Total disc replacement is an alternative to lumbar fusion, but patients with spinal stenosis, spondylolisthesis, and facet arthropathy are often excluded from this procedure because increased adjacent-segment motion can exacerbate dorsal spondylotic changes. In such cases of degenerative spondylolisthesis with stenosis, decompression and fusion remain the gold standard of treatment. To avoid attendant loss of motion at the treated segment, the TOPS system is a novel total posterior arthroplasty prosthesis that allows for an alternative dynamic, multiaxial, three-column stabilization and motion preservation. The purpose of this study is to report preliminary surgical data and clinical outcomes in patients treated with the TOPS lumbar total posterior arthroplasty system.

Methods

Twenty-nine patients were enrolled in a nonrandomized, multicenter, prospective pilot study outside the US. All patients had spinal stenosis and/or spondylolisthesis at L4–5 due to facet arthropathy. Radiographs and scores on outcome measures including the visual analog scale (VAS) for pain, Oswestry Disability Index (ODI), Short Form-36, and Zurich Claudication Questionnaire were prospectively recorded before surgery and at 6-week, 3-month, 6-month, and 1-year intervals after surgery.

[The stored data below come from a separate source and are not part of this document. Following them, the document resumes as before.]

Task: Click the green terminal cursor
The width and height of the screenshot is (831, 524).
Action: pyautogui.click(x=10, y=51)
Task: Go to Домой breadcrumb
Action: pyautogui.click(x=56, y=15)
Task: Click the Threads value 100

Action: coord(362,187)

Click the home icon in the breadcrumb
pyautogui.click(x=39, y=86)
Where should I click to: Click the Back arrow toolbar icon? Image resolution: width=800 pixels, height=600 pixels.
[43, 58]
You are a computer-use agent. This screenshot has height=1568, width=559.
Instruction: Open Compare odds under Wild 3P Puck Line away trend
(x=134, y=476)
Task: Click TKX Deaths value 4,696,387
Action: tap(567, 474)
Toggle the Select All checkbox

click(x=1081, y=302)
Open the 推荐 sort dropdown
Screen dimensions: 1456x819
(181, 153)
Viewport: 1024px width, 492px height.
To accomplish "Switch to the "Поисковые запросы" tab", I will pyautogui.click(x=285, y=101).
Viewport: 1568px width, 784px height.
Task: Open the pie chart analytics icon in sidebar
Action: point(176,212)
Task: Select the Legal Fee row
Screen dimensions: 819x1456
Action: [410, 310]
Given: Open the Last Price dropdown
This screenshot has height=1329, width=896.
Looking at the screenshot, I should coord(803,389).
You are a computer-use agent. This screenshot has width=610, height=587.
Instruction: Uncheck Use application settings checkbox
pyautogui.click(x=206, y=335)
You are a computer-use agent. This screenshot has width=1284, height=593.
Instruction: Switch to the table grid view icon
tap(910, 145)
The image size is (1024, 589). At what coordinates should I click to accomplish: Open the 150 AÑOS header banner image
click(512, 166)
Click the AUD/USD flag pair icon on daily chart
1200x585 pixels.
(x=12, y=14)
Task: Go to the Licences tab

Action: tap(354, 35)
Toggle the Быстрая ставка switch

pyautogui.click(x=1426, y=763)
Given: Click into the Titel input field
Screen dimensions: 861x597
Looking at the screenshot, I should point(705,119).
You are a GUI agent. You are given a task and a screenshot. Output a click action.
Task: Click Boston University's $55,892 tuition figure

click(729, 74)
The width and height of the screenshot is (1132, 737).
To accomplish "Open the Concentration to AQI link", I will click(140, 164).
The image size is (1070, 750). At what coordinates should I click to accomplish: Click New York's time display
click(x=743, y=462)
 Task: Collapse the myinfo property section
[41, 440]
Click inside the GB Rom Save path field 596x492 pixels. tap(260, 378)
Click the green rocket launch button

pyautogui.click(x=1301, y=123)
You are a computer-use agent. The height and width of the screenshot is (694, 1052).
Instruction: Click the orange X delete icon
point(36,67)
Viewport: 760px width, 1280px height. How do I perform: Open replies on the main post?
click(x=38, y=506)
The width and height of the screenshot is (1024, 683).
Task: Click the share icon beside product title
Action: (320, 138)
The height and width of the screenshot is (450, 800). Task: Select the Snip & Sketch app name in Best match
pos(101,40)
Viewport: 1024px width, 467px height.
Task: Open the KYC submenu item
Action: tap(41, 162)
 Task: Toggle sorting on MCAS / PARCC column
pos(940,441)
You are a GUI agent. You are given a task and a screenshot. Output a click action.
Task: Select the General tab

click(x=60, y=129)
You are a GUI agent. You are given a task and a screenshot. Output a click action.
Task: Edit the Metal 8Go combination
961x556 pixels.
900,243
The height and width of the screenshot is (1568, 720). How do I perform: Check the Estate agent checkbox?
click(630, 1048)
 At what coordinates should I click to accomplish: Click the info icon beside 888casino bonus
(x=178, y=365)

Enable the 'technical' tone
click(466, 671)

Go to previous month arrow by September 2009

Prior to instrumentation, a bilateral total facetectomy and laminectomy at L4–5 or L3–4 was performed via a standard midline posterior approach. After decompression, the TOPS screws were inserted into four pedicles to achieve maximal purchase with triangulating bicortical trajectories. An appropriately sized TOPS arthroplasty implant was then applied.

The mean surgical time was 3.1 hours, and patients' clinical status improved significantly following treatment with the TOPS device. The mean ODI score decreased compared with baseline by 41% at 1 year, and the 100-mm VAS score declined by 76 mm over the same time period. Radiographic analysis showed that lumbar motion was maintained, disc height was preserved, and no evidence of screw loosening was found. No device malfunctions or migrations and no device-related adverse events were reported during the study.

Conclusions

The TOPS total posterior arthroplasty system represents a novel, dynamic, posterior arthroplasty device that provides multiaxial stability in flexion, extension, rotation, and lateral bending after total facetectomy and neural decompression. The surgical data indicate that it can be safely applied via a traditional approach with low surgical morbidity and excellent 1-year functional and radiographic outcomes in patients with degenerative spondylolisthesis accompanied by stenosis and back pain.